Una proposta, un invito affidato alla dignità poetica,
una voce e mai un grido. L’intonazione era più perentoria
in altro tempo, quando età e fulgore della scoperta
prevalevano sulla razionalità d’analisi. Un’impostazione
quasi surrealista induceva alla trasfigurazione di strumenti
in disuso e alla personificazione di nuove entità. Non
era diverso il panorama: pur sempre si trattava di recupero
e rilettura di un passato, remoto o prossimo che fosse,
tramutando un oggetto in immediatezza d’immagine.
Un’azione più emotiva, più scenica dell’attuale operare,
necessaria tuttavia a definire una meta e a tracciarne il
percorso.
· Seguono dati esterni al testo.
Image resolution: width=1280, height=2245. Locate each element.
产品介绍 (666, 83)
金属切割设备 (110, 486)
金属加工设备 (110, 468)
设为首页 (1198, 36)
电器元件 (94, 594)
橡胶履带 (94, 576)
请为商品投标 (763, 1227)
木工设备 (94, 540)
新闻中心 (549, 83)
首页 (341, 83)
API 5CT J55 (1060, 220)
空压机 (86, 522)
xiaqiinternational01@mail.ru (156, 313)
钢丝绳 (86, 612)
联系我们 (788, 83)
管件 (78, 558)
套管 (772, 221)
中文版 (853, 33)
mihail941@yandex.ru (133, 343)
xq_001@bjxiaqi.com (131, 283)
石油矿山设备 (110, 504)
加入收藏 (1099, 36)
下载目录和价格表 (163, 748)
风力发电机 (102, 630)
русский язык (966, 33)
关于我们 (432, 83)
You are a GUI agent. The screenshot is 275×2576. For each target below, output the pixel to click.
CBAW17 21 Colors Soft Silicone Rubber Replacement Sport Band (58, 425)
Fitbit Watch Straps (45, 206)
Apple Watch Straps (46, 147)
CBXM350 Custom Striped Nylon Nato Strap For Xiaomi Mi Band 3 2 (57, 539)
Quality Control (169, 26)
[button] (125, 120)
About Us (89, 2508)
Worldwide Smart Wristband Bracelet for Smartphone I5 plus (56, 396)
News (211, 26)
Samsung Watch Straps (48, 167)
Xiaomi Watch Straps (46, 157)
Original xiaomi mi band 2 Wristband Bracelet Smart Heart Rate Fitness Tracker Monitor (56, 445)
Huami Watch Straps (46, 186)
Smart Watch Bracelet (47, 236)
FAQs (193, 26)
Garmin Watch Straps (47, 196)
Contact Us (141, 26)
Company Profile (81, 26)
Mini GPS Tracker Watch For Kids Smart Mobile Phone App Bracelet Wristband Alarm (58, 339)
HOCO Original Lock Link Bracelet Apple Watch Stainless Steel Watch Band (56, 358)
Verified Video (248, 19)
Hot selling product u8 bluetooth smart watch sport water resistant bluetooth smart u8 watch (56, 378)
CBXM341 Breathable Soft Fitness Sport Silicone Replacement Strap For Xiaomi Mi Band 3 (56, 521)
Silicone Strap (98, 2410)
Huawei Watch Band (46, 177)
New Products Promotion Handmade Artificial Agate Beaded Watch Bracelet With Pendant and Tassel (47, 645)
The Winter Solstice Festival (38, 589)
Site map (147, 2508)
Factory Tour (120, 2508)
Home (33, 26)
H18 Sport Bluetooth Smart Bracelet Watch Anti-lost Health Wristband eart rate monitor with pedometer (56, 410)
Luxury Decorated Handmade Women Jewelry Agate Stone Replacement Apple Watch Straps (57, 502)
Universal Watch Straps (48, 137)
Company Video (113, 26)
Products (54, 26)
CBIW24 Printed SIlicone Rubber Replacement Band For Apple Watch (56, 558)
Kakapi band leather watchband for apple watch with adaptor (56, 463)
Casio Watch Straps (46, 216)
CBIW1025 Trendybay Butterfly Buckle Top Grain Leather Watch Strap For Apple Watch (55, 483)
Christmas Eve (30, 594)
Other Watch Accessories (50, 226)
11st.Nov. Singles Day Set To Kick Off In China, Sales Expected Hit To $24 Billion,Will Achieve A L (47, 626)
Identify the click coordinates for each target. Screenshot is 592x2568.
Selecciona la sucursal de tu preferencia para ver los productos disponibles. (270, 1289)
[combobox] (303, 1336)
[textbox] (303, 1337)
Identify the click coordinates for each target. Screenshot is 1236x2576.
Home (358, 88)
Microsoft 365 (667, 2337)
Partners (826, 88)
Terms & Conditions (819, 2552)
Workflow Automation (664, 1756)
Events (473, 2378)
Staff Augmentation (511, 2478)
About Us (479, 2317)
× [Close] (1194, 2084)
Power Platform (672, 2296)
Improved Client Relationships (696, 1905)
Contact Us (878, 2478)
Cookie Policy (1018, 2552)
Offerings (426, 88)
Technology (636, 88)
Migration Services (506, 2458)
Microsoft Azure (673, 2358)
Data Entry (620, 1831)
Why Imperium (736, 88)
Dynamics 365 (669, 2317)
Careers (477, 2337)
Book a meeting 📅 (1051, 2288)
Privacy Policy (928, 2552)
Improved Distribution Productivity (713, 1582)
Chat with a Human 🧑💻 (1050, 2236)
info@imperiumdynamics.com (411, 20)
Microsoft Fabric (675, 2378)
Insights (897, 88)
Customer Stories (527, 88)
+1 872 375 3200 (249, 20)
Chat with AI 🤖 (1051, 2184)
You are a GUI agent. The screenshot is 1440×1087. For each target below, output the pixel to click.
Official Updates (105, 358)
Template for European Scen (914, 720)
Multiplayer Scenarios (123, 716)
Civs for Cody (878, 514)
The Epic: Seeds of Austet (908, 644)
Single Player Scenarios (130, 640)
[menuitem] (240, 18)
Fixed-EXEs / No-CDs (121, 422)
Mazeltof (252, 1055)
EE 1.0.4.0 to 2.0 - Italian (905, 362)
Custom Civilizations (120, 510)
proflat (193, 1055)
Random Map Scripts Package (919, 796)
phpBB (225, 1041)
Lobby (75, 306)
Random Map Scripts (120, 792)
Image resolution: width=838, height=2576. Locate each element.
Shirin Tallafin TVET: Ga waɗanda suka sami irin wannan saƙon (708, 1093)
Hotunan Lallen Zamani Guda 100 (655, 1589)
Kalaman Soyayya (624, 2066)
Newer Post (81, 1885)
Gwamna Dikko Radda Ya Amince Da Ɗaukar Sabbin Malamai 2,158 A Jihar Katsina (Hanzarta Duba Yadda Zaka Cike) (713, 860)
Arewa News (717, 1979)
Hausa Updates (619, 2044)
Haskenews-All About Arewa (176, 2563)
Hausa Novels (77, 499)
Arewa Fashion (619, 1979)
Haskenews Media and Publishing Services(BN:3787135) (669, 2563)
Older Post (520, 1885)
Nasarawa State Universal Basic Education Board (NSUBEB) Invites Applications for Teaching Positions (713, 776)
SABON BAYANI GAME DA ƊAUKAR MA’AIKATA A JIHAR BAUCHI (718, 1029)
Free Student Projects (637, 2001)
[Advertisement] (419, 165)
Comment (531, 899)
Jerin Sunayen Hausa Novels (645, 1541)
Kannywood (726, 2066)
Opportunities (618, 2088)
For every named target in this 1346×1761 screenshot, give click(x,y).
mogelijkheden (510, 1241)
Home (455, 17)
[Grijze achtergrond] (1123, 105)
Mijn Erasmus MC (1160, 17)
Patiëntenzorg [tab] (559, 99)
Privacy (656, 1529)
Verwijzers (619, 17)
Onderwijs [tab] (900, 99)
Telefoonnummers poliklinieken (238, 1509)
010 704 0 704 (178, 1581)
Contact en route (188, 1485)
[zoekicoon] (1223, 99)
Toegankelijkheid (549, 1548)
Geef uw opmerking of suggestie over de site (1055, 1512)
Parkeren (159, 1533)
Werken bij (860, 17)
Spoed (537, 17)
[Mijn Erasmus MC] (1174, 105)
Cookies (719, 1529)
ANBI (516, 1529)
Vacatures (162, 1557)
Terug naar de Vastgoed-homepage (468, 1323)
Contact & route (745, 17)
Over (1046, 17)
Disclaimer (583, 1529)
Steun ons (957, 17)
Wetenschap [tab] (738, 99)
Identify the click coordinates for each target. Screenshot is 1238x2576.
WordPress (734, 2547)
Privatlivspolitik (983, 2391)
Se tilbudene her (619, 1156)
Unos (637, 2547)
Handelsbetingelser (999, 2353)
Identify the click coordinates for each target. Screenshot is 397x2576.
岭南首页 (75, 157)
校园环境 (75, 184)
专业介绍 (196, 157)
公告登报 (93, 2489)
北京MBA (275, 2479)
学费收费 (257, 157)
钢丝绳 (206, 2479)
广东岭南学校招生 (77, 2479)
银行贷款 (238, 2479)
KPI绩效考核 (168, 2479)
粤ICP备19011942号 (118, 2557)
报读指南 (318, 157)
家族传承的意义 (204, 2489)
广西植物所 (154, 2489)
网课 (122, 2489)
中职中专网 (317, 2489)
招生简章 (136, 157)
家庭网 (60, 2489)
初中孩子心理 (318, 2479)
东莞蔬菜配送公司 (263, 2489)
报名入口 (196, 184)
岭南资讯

Il relitto, il rottame, la cosa abbandonata, quasi
offesa nella nullità dello scarto, veniva invece restituita a
identità, proclamata a nuova vita, metafora della riconversione
energetica e dell’utilità del passato. Ulteriore motivo
conduttore nel lavoro di De Leo, radicato nell’interpretazione
di esperienza e insegnamento, di tradizione e origine,
fonti primarie della consequenzialità che determina il
progresso. Era espressione di tono anche ludico, si nutriva
di citazione e provocazione, palpitava di memoria dadaista,
liberando il gesto e manifestando il gusto della fisicità.
Talune opere venivano poi chiuse in teche e
contenitori, quasi reperti provenienti dal futuro, immaginazione
e premonizione di ciclicità ineludibile. Folgorazioni
d’immediatezza che, maturando nel tempo, hanno creato
luogo di riflessione e favorito una trattazione letteraria,
poetica, supportata da maggiore stesura pittorica. Ora,
nella campitura di materia stratificata, nella declinazione
del colore come suggestione del tempo, la pittura si distende
ad accogliere segni, innesti, presenze estranee
che divengono spartito di unicità. L’elettrodo si fonde con
il graffito, il mezzo con il fine, lo strumento con la parola.
Per sintetizzare alfine un testo che risuona come sinfonia
e proietta dalla coralità il sentimento.